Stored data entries

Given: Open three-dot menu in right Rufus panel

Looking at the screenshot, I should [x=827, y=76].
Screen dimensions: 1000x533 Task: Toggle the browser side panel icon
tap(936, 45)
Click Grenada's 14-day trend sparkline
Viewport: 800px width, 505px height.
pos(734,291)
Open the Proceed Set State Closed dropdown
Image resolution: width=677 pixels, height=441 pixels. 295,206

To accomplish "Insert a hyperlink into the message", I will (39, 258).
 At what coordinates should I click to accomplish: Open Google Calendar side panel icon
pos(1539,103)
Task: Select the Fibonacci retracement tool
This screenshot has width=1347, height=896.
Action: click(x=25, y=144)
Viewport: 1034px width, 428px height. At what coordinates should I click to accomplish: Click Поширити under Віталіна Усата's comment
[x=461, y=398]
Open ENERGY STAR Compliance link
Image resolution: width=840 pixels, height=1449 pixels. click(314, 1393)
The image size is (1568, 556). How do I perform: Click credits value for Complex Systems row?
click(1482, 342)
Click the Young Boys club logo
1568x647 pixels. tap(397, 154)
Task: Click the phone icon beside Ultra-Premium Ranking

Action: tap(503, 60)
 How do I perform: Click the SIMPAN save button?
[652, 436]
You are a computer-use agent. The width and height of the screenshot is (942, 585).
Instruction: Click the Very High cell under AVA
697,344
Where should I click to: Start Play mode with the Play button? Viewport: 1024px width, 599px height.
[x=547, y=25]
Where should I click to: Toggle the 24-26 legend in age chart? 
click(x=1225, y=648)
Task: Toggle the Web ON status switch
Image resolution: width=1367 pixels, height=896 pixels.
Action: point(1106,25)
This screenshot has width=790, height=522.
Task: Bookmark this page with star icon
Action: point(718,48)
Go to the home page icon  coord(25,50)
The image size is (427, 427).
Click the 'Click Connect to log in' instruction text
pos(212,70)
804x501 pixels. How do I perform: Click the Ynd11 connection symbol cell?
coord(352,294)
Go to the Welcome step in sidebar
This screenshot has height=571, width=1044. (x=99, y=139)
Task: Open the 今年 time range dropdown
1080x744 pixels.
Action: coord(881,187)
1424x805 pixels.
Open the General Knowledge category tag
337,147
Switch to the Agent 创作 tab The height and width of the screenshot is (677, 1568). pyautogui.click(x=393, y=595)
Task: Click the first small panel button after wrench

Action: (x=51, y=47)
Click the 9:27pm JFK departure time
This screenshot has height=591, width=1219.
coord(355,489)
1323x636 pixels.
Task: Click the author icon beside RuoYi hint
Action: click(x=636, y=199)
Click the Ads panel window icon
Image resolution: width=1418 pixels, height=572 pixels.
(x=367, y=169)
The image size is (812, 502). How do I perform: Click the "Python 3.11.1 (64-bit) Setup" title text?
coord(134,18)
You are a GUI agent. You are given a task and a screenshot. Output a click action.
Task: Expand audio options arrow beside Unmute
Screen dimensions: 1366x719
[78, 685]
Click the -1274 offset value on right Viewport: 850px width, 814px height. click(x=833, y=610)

(Aim of the task)
An exact copy of every record is needed.

(Exercise solution)
Given: Open three-dot menu in right Rufus panel

Looking at the screenshot, I should [x=827, y=76].
Screen dimensions: 1000x533 Task: Toggle the browser side panel icon
tap(936, 45)
Click Grenada's 14-day trend sparkline
Viewport: 800px width, 505px height.
pos(734,291)
Open the Proceed Set State Closed dropdown
Image resolution: width=677 pixels, height=441 pixels. 295,206

To accomplish "Insert a hyperlink into the message", I will (39, 258).
 At what coordinates should I click to accomplish: Open Google Calendar side panel icon
pos(1539,103)
Task: Select the Fibonacci retracement tool
This screenshot has width=1347, height=896.
Action: click(x=25, y=144)
Viewport: 1034px width, 428px height. At what coordinates should I click to accomplish: Click Поширити under Віталіна Усата's comment
[x=461, y=398]
Open ENERGY STAR Compliance link
Image resolution: width=840 pixels, height=1449 pixels. click(314, 1393)
The image size is (1568, 556). How do I perform: Click credits value for Complex Systems row?
click(1482, 342)
Click the Young Boys club logo
1568x647 pixels. tap(397, 154)
Task: Click the phone icon beside Ultra-Premium Ranking

Action: tap(503, 60)
 How do I perform: Click the SIMPAN save button?
[652, 436]
You are a computer-use agent. The width and height of the screenshot is (942, 585).
Instruction: Click the Very High cell under AVA
697,344
Where should I click to: Start Play mode with the Play button? Viewport: 1024px width, 599px height.
[x=547, y=25]
Where should I click to: Toggle the 24-26 legend in age chart? 
click(x=1225, y=648)
Task: Toggle the Web ON status switch
Image resolution: width=1367 pixels, height=896 pixels.
Action: point(1106,25)
This screenshot has width=790, height=522.
Task: Bookmark this page with star icon
Action: point(718,48)
Go to the home page icon  coord(25,50)
The image size is (427, 427).
Click the 'Click Connect to log in' instruction text
pos(212,70)
804x501 pixels. How do I perform: Click the Ynd11 connection symbol cell?
coord(352,294)
Go to the Welcome step in sidebar
This screenshot has height=571, width=1044. (x=99, y=139)
Task: Open the 今年 time range dropdown
1080x744 pixels.
Action: coord(881,187)
1424x805 pixels.
Open the General Knowledge category tag
337,147
Switch to the Agent 创作 tab The height and width of the screenshot is (677, 1568). pyautogui.click(x=393, y=595)
Task: Click the first small panel button after wrench

Action: (x=51, y=47)
Click the 9:27pm JFK departure time
This screenshot has height=591, width=1219.
coord(355,489)
1323x636 pixels.
Task: Click the author icon beside RuoYi hint
Action: click(x=636, y=199)
Click the Ads panel window icon
Image resolution: width=1418 pixels, height=572 pixels.
(x=367, y=169)
The image size is (812, 502). How do I perform: Click the "Python 3.11.1 (64-bit) Setup" title text?
coord(134,18)
You are a GUI agent. You are given a task and a screenshot. Output a click action.
Task: Expand audio options arrow beside Unmute
Screen dimensions: 1366x719
[78, 685]
Click the -1274 offset value on right Viewport: 850px width, 814px height. click(x=833, y=610)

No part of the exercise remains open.